Nova greve geral convocada para 30 de junho no Brasil

Apesar da conspiração da mídia e do judiciário contra a greve geral do dia 28 de abril, mais de 35 milhões de brasileiros e brasileiras cruzaram os braços pela saída do presidente ilegítimo Michel Temer. Em 30 de junho é convocada uma nova greve geral.

No mês seguinte, mais 100 mil militantes foram às portas do Congresso em Brasília para mostrar a indignação do povo contra a política ultraliberal do governo, dos deputados e senadores. Foram recebidos pela Polícia Militar e, por terem resistido à violência, tiveram de enfrentar também as Forças Armadas, convocadas pelo presidente da Câmara dos Deputados, acionada pelo Ministro de Defesa e sancionada pelo presidente interino.

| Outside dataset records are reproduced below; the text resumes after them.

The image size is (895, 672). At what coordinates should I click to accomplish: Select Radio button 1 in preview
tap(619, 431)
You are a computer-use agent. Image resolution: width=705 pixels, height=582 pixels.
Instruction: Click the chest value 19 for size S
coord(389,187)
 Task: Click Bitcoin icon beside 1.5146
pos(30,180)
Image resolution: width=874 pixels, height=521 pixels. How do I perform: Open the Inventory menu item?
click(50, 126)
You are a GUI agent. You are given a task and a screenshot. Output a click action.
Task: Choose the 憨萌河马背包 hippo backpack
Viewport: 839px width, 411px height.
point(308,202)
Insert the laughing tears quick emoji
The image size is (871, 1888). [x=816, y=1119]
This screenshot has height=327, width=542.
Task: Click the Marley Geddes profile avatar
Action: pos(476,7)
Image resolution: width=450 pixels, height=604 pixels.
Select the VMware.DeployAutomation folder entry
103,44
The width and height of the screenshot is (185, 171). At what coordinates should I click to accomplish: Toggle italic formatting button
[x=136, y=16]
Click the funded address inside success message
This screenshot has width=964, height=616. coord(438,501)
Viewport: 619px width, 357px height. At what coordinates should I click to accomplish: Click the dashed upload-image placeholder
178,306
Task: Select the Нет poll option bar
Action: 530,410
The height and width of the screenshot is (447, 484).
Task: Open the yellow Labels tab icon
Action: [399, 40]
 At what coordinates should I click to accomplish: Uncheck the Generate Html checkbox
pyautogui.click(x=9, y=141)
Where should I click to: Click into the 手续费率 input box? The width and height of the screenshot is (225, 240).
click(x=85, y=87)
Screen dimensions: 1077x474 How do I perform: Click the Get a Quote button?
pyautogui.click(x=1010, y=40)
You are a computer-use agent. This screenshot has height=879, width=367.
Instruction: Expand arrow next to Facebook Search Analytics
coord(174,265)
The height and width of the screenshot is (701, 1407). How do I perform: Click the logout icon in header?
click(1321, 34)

O Brasil respondeu com arte, música e multidões: No Rio de Janeiro, um dos locais onde mais havia repressão, e em São Paulo, cerca de 170 mil pessoas foram aos atos político-cultural organizados pelos produtores culturais em parceria com os movimentos sociais pela saída de Michel Temer, pelo fim das reformas e por eleições diretas. 

Os atos se espalham e a organização cresce. No começo desse mês, mais de 55 entidades representativas de diferentes setores da sociedade civil e, entre eles, o movimento feminista, uniram-se para criar a Frente Ampla Nacional pelas Diretas Já. Mês passado as centrais sindicais (CTB, CUT, UGT, Nova Central, Força Sindical, Intersindical, CGTB, CSB, CSP-Conlutas) reunidas em assembleia na sede da CTB Nacional debatiam juntos os próximos passos na luta contra o governo golpista de Michel Temer e definiram a realização de uma nova greve geral nacional a ser realizada por 24 horas no dia 30 de junho. Quem duvidava da nossa capacidade de fazer luta não tem mais o que dizer.